Apa makna cinta yang sebenarnya. Cinta begitu banyak versinya dan beragam pula orang mengungkapkannya. Namun suatu hal yang pasti bahwa cinta itu tidak pernah dapat dibohongi dan cinta tidak pernah ditutupi oleh tameng kepalsuan. Sehingga makna cinta menjadi jelas, ia berasal dari kemurnian jiwa, menghujam kedalam dada menembus hingga ke sumsum sanubari tanpa diiringi sikap kepura-puraan. Cinta seperti itulah sebenarnya yang harus kita tujukan kepada junjungan alam Rasulullah Muhammad SAW. Namun sedemikiankah cinta kita kepadanya. Sekali lagi, tentu kita harus bertanya kepada nurani kita, sucikah cinta kita? Apakah masih ada kepura-puraan dalam cinta kita.
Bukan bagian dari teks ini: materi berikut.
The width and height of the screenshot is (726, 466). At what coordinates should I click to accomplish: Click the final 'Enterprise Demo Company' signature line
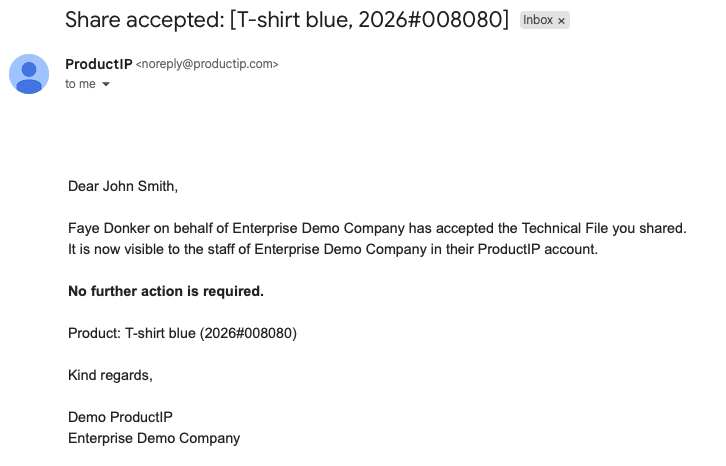[154, 438]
Layaknya orang yang mencinta, setiap orang merindukan orang yang dicinta dan dikasihinya. Sehingga bagi kita yang dikatakan umatnya ini, tentu harus kembali bertanya, seberapa besar rindu kita kepadanya (Rasulullah SAW). Sungguh suatu kebahagiaan besar orang-orang yang sempat dipertemukan dengannya secara langsung. Para sahabat beliau (semoga Allah meridhoi mereka) pantas saja beriman tanpa ragu-ragu karena mereka melihat mukjizat-mukjizat yang langsung ditampakkan atau bagaimana begitu mulianya akhlak yang beliau contohkan. Kepada mereka Rasulullah mengatakan bahwa masih ada lagi orang yang akan lebih dekat dengannya diakhirat nanti. Menurut beliau, mereka ini bukan dari kalangan sahabat yang hidup satu masa dan bertemu dengannya secara langsung. Mereka adalah orang-orang (umatnya) di akhir zaman yang tetap mengikuti sunnah beliau walaupun pada zaman tersebut mengikuti sunnahnya diibaratkan seperti memegang bara api yang tengah panas membara. Mereka senantiasa menjalankan sunnah Rasul, senantiasa mengikuti akhlak yang pernah dicontohkannnya dan tetap kokoh jiwanya untuk memegang teguh amanah ini. Mereka adalah orang-orang yang kuat keyakinannya, walaupun mereka sendiri tidak pernah melihat langsung wajah yang mulia (Rasulullah) ini. Tapi kenapa mereka begitu kuat untuk menjalankan sunnah yang beliau contohkan. Tidak lain karena satu kata yaitu : ”Cinta”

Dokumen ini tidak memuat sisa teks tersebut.